**What this exercise asks:**
A. In the forum thread about buying a trolley jack, what is the capacity of the jack that Machine Mart sells?
B. Carry on the forum thread about buying a trolley jack from the point where it stops.

**Quoted text:**
○ ○ ○

# trolley jack



## 89051 (May 12, 2005)

I am looking to buy a trolley jack to use for home maintenace on a Fiat Ducato 3850 chassis. Would a 2 tonne capacity be sufficient or would a 3 tonne be better? Does it need to be what is classed in the trade as a "long chassis" Jack? Machine Mart sell a jack which is 590 mm long with a saddle minimum of 200 mm and a capacity of 3 tonnes. Would this be a good choice?


----------



## 91698 (May 1, 2005)

You would not need a "Long Chassis" jack for any ducato,
and the one at machine mart is more than sufficient for your model.

and welcome to MHF

brez.


----------



## autostratus (May 9, 2005)

Good morning, starcott.

No technical help from me but just a welcome to make you feel at home here.
Why not post a little something in the introductions forum, it's good to know who one's in contact with.

Good luck.


----------



## 88966 (May 11, 2005)

Hi and welcome,
Just a little true story, take from it what you will.
I had a Hymer B644 and for several years carried around a DIY type 2 Ton Trolley jack in case I got a puncture and the supplied scissor jack wouldn't cope.
Came the day when in a little back road in Portugal I got the puncture, a rear wheel one. I confidently got out the trolley jack and positioned it and tried to jack up the van, and tried and tried!
Oh dear I thought, got out the scissor jack and lifted the van easilly.
Needless to say I no longer lug around the weight of a trolley jack.
If it is for home use, try and make sure it will do the job before you buy!
BillD.


----------



## eurajohn (May 9, 2005)

Hi Starcott

Despite Brezcrafts recommendation, my personal opinion would be not to waste your money on a silly little unit, with which you are sure to struggle and will possibly (probably) find that it doesn't have enough lift height. Go for the bigger unit or if money is an influence then buy a 5 tonne hydraulic bottle jack which will definitely be sufficient, no matter what you choose just be sure to carry with you a sturdy base to stand it on, if your in a field or sand the jack will just push into the ground without it.

○ ○ ○

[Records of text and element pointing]

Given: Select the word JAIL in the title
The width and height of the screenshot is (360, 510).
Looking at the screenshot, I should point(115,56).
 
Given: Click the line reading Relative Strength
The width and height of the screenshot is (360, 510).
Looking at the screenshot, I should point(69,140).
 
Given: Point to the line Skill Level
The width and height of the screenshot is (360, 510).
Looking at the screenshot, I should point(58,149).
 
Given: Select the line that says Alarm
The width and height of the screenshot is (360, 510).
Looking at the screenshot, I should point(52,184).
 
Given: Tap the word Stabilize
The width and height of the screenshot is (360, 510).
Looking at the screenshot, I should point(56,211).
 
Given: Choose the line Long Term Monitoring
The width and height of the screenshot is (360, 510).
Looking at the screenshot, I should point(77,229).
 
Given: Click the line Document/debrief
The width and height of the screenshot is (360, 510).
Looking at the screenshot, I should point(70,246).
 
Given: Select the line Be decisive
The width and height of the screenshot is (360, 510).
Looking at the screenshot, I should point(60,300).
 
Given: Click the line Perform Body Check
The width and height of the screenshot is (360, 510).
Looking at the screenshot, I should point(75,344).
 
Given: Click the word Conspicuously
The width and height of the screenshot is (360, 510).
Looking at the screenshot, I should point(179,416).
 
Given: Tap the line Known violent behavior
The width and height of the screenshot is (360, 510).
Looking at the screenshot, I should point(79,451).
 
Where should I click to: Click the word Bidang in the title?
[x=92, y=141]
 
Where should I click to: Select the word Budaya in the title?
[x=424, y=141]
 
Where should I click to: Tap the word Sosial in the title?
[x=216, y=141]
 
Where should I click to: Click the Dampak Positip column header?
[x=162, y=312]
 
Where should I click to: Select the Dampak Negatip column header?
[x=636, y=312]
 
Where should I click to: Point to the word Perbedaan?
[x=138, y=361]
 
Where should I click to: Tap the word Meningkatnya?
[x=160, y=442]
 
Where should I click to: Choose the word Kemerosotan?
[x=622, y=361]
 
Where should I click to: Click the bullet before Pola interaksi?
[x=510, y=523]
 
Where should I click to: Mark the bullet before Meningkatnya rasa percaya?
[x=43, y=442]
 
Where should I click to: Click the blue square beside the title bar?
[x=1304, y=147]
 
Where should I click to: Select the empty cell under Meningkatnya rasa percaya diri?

○ ○ ○

**Final answers:**
A. 3 tonnes.

B.
John.


----------



## Mack (May 1, 2005)

Hi Starcott 
I own a Hymer B694 and have had the unhappy experience of a puncture. The Fiat sissors Jack is rubbish and nearly killed me.
I now am the proud owner of a 5 ton commercial jack and it's a piece of cake to lift the Motorhome. I would go along with "eurajohn's" recommendations and buy a 5 tonne hydraulic bottle jack. We have to be prepared here in Ireland as it's become almost impossible to get Roadside assistance insurance. Europ Assist used to do an annual cover but now they will only cover us in a "per trip" basis and this can prove expensive.
Mack


----------



## Anonymous (Nov 10, 2000)

I'd like to cast my vote for a bottle jack too. Mine came from Machine Mart, cost only £15 and I think is 5 tonne too. I carry it all the time. Certainly makes swapping the wheels front to rear easier 

While you're there don't forget to pick up a pair of axle stands too for about the same price.


----------



## Brambles (May 12, 2005)

Agree with all the previous comments. A Trolley jack is great at home but not very practical to carry around in van. A bottle jack is fine to carry in van and is easy to use. Remember all important safety rules and do use axle stands if doing any maintenance more than just changing a wheel.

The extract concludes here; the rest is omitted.